Description
JUNO is a multipurpose observatory under preparation in China. JUNO's physics reach will span many areas, amongst which precision neutrino oscillation measurements using reactor neutrinos, solar, atmospheric and geoneutrino related measurements.
The JUNO detector is buried 700m deep to reduce the atmospheric muon flux crossing the detector. This is essential to limit the impact of atmospheric muon induced backgrounds, such as from cosmogenic isotopes produced in the target volume that then go on to decay miming the inverse beta decay (IBD) signature used to identify $\bar\nu_e$. Despite the reduction to this background from the overburden, the cosmogenic background remains larger than the neutrino sample unless specific requirements are put to reject IBD candidates appearing close to muon tracks passing through the detector. The JUNO veto system has the goal of tracking those muons and precisely measuring their flux to make it possible for the suppression of muon induced backgroud to be effective for physics analysis. The Top Tracker (TT) is part of the veto system, along with the Water Cherenkov Detector (WCD) which surounds the Central Detector.

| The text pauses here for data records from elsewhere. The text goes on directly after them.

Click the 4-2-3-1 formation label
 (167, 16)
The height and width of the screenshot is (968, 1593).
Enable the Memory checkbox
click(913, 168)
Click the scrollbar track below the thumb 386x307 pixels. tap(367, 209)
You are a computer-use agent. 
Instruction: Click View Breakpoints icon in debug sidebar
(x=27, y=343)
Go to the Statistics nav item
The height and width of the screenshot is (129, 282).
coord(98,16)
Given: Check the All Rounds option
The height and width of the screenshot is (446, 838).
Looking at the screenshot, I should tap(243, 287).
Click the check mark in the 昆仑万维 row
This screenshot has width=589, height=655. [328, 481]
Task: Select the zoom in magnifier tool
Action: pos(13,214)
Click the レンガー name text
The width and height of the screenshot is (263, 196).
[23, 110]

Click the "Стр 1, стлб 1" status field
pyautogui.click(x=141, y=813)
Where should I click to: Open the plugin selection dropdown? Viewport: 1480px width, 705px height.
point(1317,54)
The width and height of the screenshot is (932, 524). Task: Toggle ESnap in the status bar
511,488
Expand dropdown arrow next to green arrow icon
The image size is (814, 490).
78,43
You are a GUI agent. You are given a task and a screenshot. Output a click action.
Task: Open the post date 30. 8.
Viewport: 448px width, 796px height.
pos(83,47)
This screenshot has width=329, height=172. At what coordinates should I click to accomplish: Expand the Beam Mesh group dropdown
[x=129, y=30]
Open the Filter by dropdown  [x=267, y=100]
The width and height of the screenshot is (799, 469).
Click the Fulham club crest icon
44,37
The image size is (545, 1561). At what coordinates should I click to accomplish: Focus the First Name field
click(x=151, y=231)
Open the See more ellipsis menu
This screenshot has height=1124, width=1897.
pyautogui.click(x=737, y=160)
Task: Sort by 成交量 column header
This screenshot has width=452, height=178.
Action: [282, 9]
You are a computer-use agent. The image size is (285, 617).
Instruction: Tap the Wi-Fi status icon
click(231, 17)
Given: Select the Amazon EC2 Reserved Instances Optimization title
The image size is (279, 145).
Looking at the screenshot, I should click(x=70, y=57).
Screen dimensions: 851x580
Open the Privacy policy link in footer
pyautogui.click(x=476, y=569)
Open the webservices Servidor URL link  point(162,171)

The TT uses the plastic scintillator modules of the Target Tracker of OPERA to build a 3 layer tracker covering about 60% of the surface above the WCD, which make it possible for the TT to track 1/3 of the muons crossing the detector. In order to be able to re-use the OPERA Target Tracker modules in JUNO it was required to develop a new electronics readout system to deal with the high radioactivity noise from the JUNO rock, which is about 100 times more radioactivity than the rock from Gran Sasso where OPERA was located. With a median angular resolution of about 0.2$^\circ$, the TT can also provide precisely reconstructed muons that can be used to calibrate and tune the reconstruction of the other parts of JUNO.
This poster will discuss the status of the JUNO Top Tracker along with its performance.